The emphasis on "one in four" high-stakes applications requiring advanced fine-tuning is notable—this suggests that 75% of enterprise use cases may be adequately served by simpler approaches, which aligns with broader industry observations about the importance of starting simple before increasing complexity. The phased maturity framework with associated timelines and investment levels provides valuable benchmarking data for organizations planning their own LLMOps journeys, though actual results will vary significantly based on organizational capability, data availability, and use case complexity.
The architectural patterns presented—specialized fine-tuned components within broader agent orchestrations, dual roles as domain experts and reasoning engines, integration of evaluation throughout the lifecycle—reflect emerging best practices in production LLM systems. The emphasis on evaluation criteria that extend far beyond simple accuracy (as demonstrated in the Amazon Pharmacy example) illustrates the maturity of production thinking these teams have developed.
The technical evolution from SFT through PPO, DPO, GRPO, DAPO, and GSPO demonstrates real progression in the field's capabilities for training reasoning-optimized models. However, the operational complexity of implementing these advanced techniques should not be underestimated—the investment levels cited for Phase 4 ($400K-$800K with 6-8 FTE and HyperPod infrastructure) represent substantial commitments that only make sense for truly high-stakes applications where the business value justifies the investment.

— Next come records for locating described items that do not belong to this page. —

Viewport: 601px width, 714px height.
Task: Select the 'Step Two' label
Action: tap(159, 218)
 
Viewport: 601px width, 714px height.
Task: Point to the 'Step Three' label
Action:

The integration with AWS services is comprehensive but creates vendor lock-in considerations—organizations should evaluate whether the convenience of integrated tooling outweighs the flexibility of more open approaches. The recent launches at re:Invent 2025 (RFT, serverless customization, HyperPod enhancements, Nova Forge, AgentCore Evaluations) demonstrate AWS's commitment to reducing operational burden in LLMOps, though production validation of these new capabilities remains limited given their recent introduction.
Overall, this case study provides valuable production learnings from Amazon's internal deployment of advanced fine-tuning techniques across diverse high-stakes domains, offering both technical depth and practical guidance for organizations pursuing similar capabilities.